# EXTRAIT DU TEXTE
Traduit par Jean-René Dastugue
4e de couverture : « En rupture de ban avec son passé, Fin Macleod retourne sur son île natale de Lewis. La mort tragique de son jeune fils a détruit son mariage, et il a quitté la police. La lande balayée par les vents, la fureur de l’océan qui s’abat sur le rivage, les voix gaéliques des ancêtres… il pense pouvoir retrouver dans ces lieux de l’enfance un sens à sa vie. »
Je m’arrête là pour la citation de la quatrième de couverture, qui en dévoile ensuite trop à mon goût. Sachez juste qu’on retrouve un cadavre dans la tourbe… et que c’est tout un passé qui ressurgit. Evidemment, on pense tout de suite à un cadavre « préhistorique » ou presque, genre viking… comme le pensent au tout début les personnages. Ben non. Sachez par ailleurs que la tourbe ça conserve… même les tatouages.
Le passé qui ressurgit est avant tout celui du père de Marsaili, la copine et amour de toujours de Fin. Mais si le vieux Tormod est atteint de la maladie d’Alzheimer, si ça mémoire immédiate est altérée, il y a des choses qui ne s’oublient jamais et que la maladie ne peut effacer : sa vie d’enfant orphelin est gravé à tout jamais dans son esprit, comme le tatouage sur la peau du cadavre.L’occasion pour l’écrivain de nous promener dans des lieux encore plus paumés que Lewis et de nous embarquer sur les îles voisines : Harris, mais surtout Eriskay.

# EXERCICE 1
Recopiez le passage de la chronique compris entre « Je m’arrête là » et « même les tatouages. », bornes incluses.
# EXERCICE 2
D'après la chronique, de quelle maladie le vieux Tormod est-il atteint ?

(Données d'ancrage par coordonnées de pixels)

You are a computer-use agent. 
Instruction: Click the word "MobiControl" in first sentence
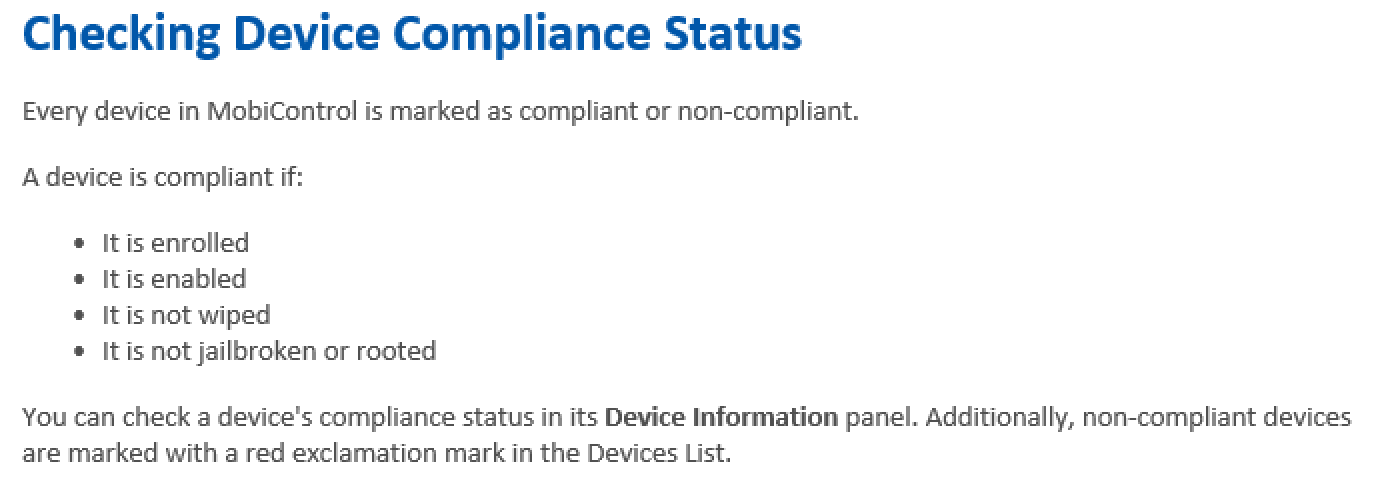point(281,111)
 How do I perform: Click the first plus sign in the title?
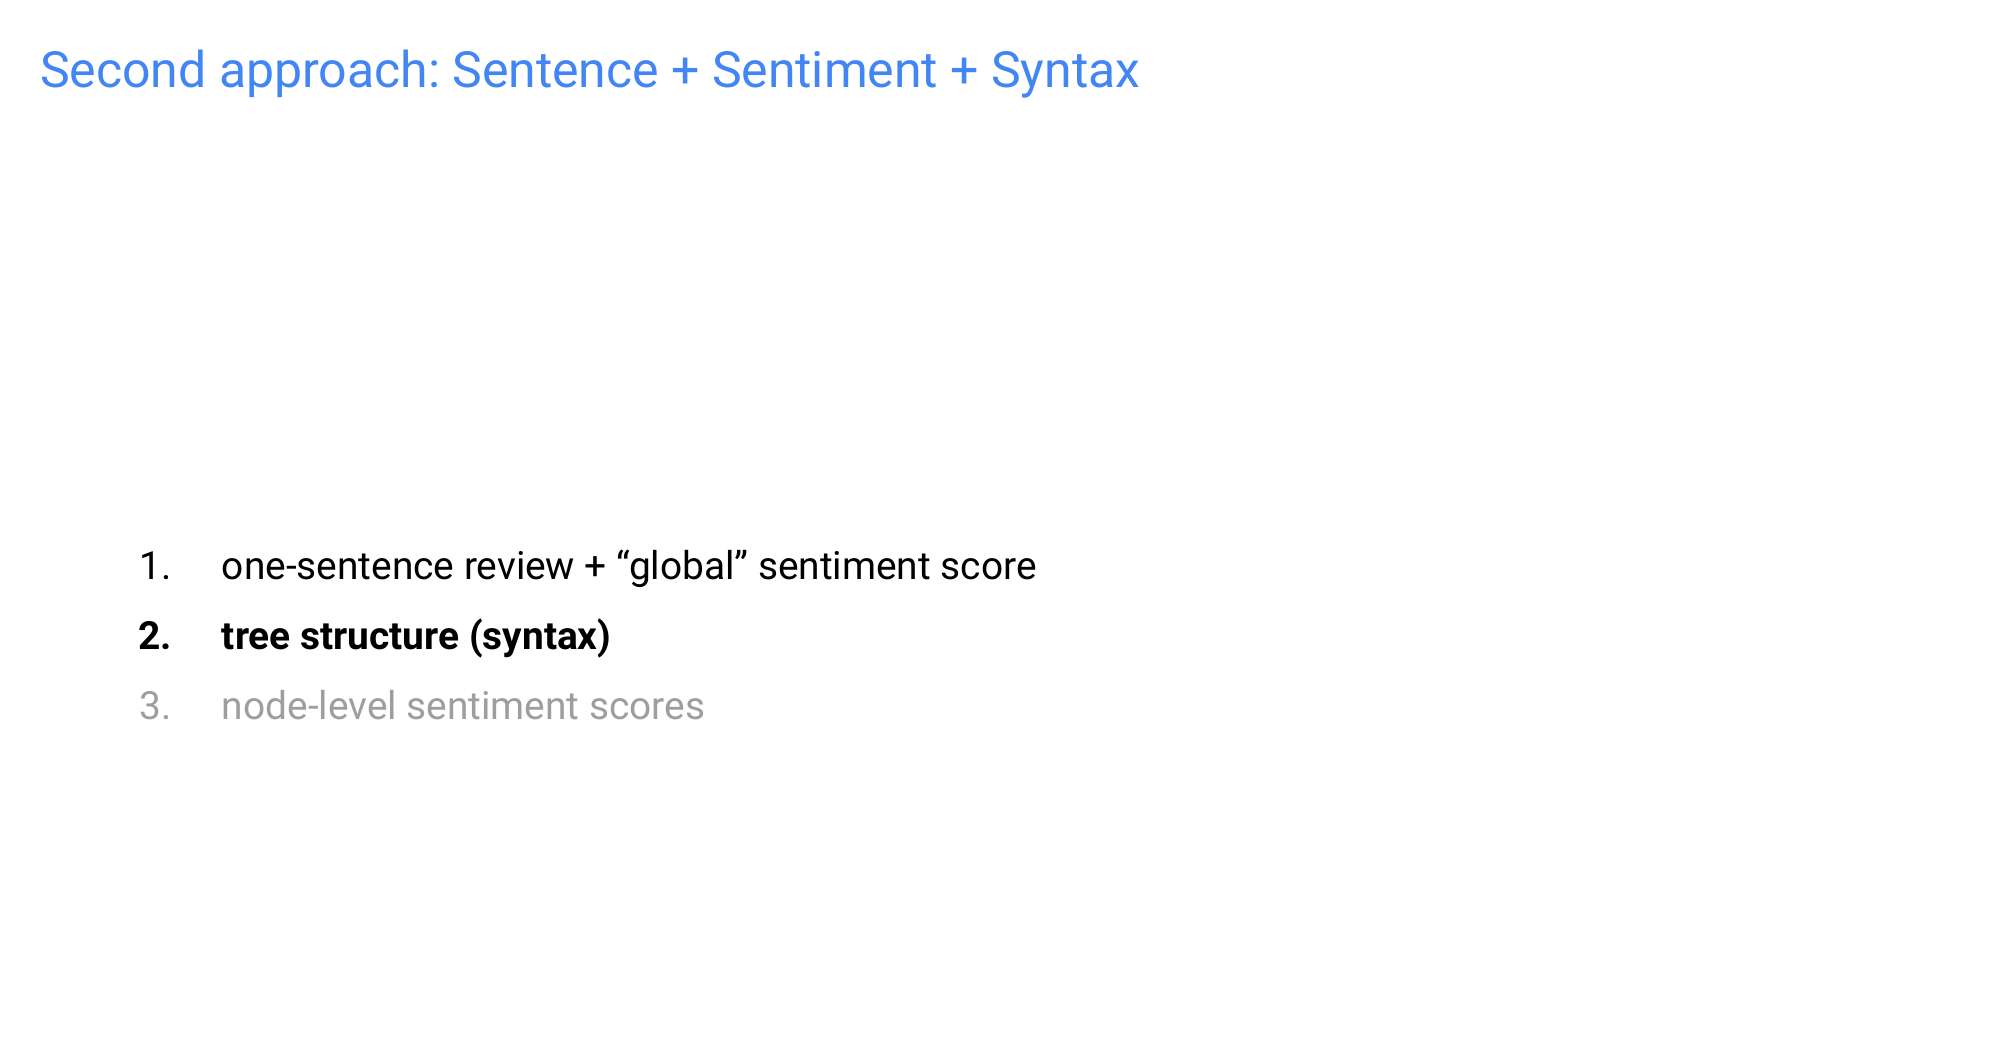pos(685,71)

# RÉPONSE 1
Je m’arrête là pour la citation de la quatrième de couverture, qui en dévoile ensuite trop à mon goût. Sachez juste qu’on retrouve un cadavre dans la tourbe… et que c’est tout un passé qui ressurgit. Evidemment, on pense tout de suite à un cadavre « préhistorique » ou presque, genre viking… comme le pensent au tout début les personnages. Ben non. Sachez par ailleurs que la tourbe ça conserve… même les tatouages.

# RÉPONSE 2
De la maladie d'Alzheimer.